=== TASK INSTRUCTIONS ===
Go through the data and copy each line that holds "agent".
>>
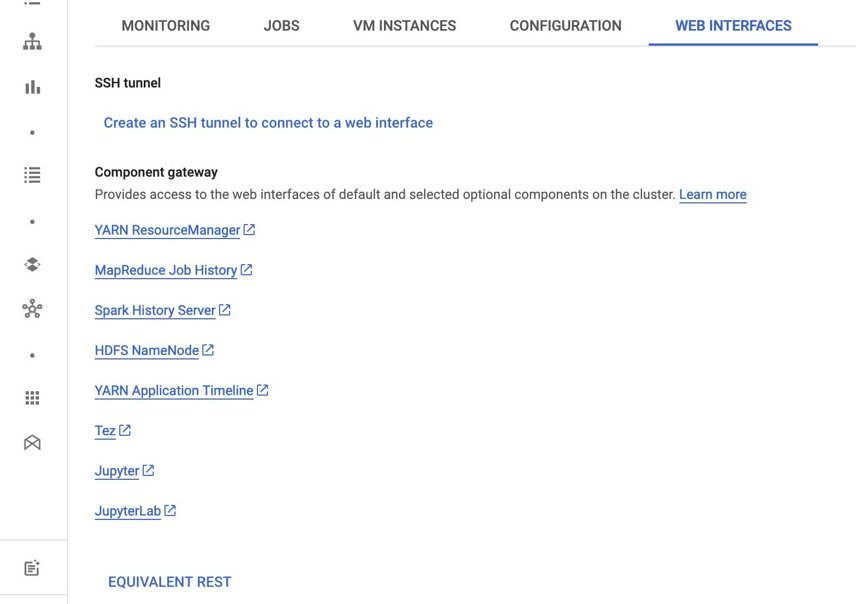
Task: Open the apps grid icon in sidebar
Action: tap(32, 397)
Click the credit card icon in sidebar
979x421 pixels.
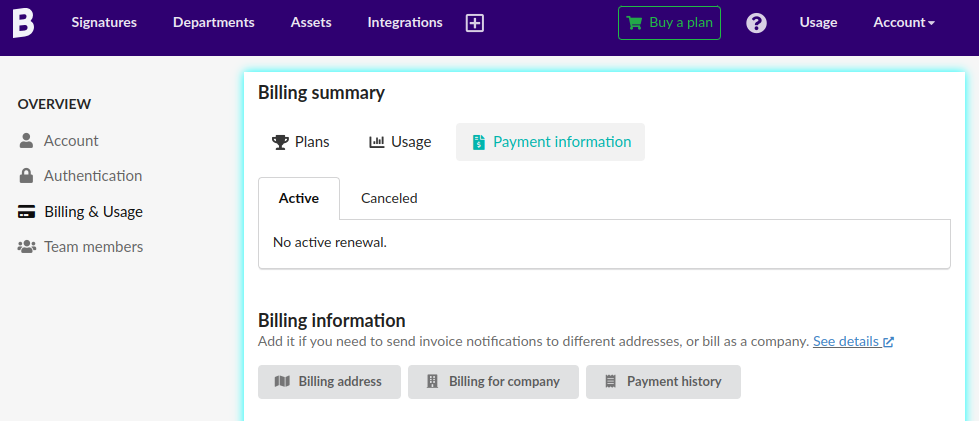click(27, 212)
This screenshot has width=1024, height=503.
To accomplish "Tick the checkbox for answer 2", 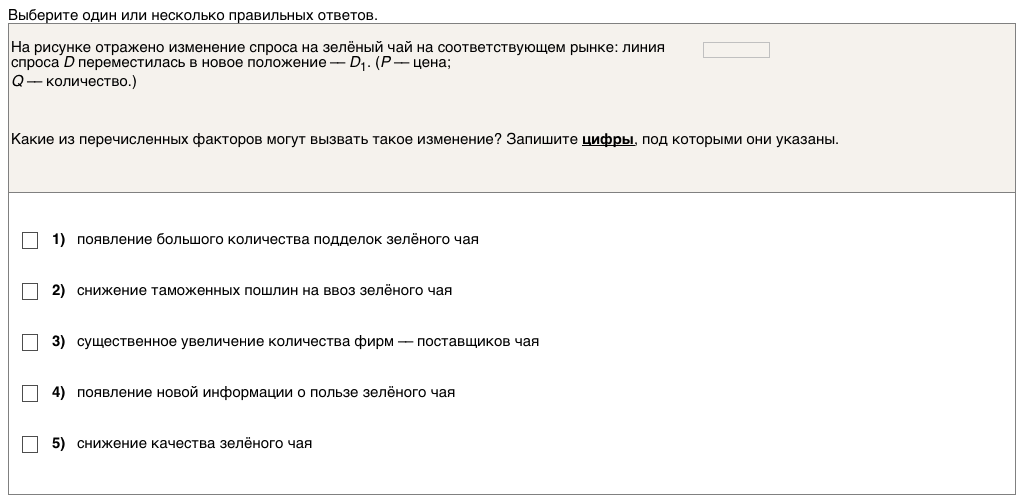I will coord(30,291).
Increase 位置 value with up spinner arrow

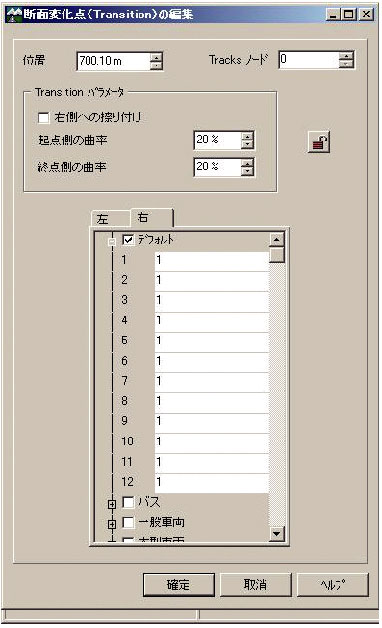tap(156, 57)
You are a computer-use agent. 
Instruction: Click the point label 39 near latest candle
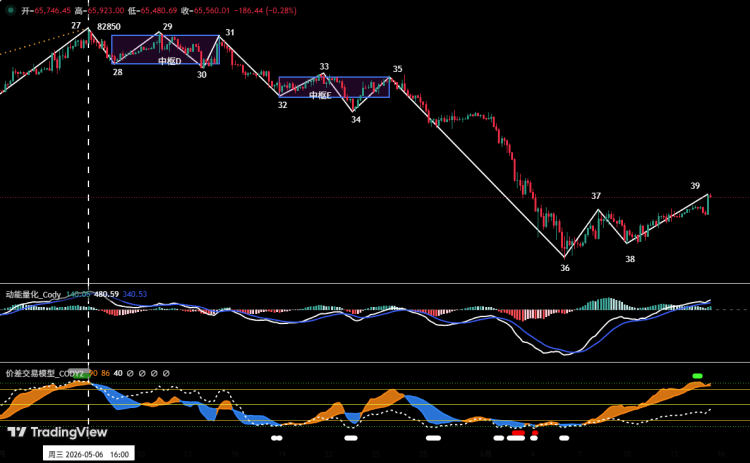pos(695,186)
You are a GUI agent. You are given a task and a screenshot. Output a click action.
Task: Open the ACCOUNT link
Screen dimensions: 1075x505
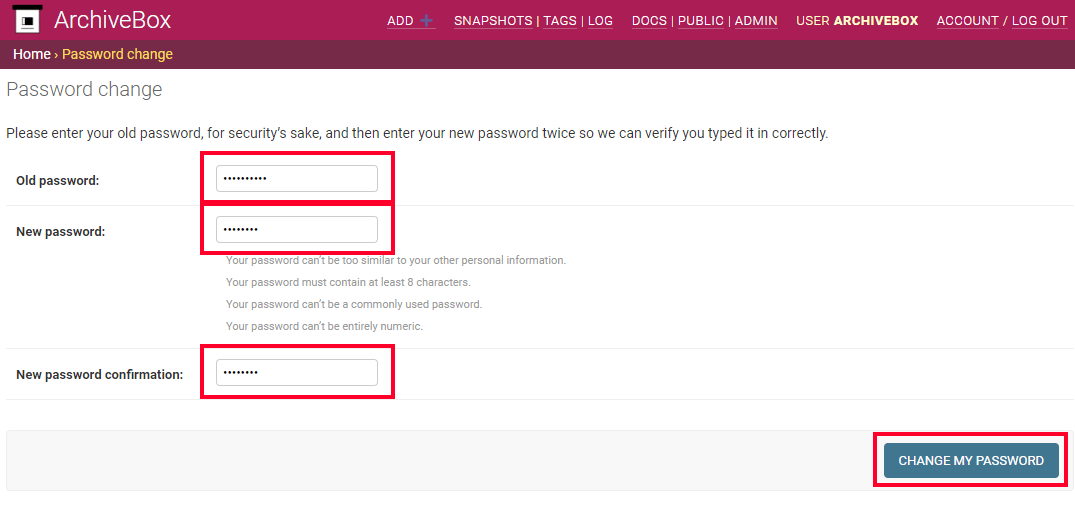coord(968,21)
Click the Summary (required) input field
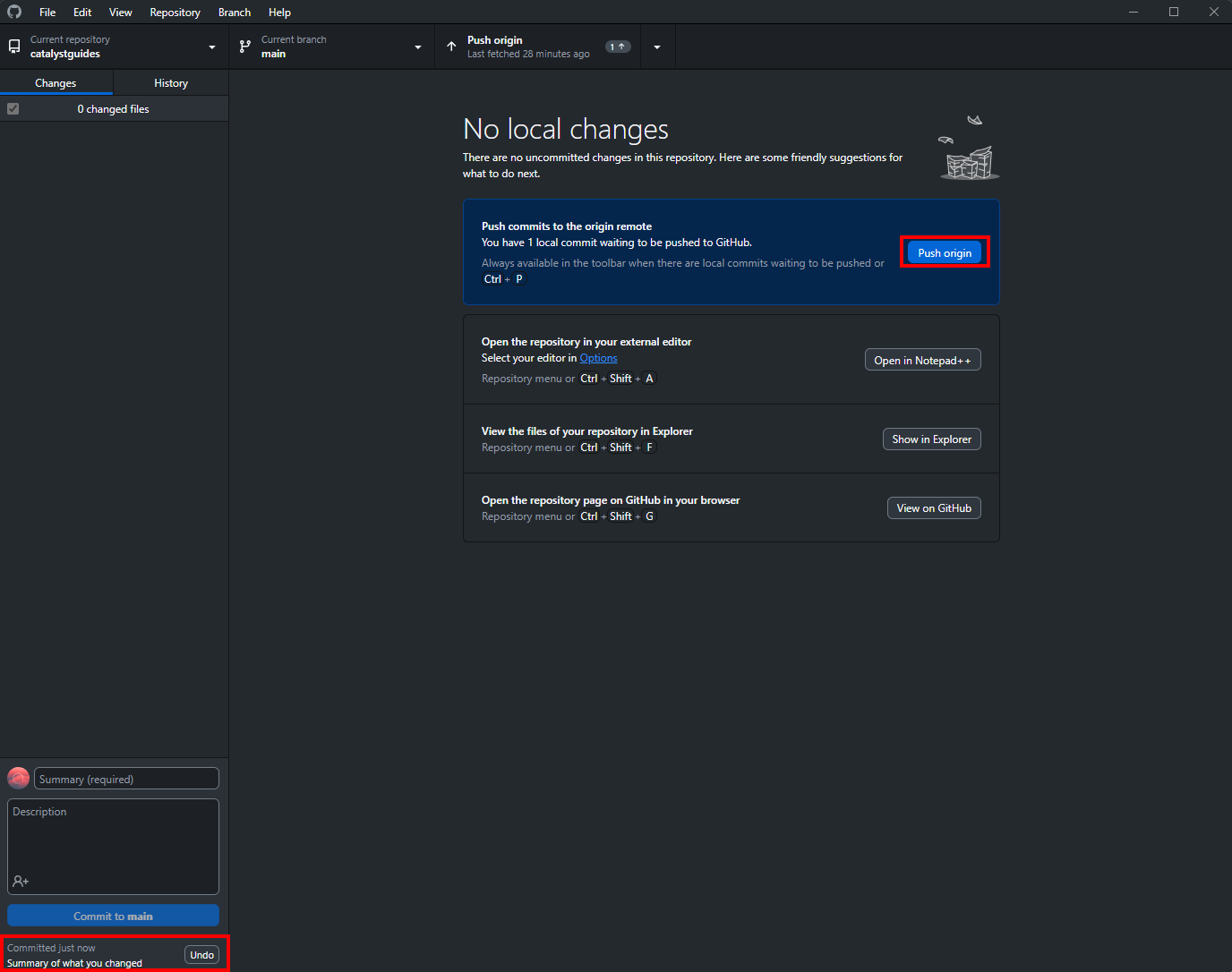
<<
=== RESULT OF THIS EXERCISE ===
You are a computer-use agent. 
You are a GUI agent. You are given a task and a screenshot. Output a click action.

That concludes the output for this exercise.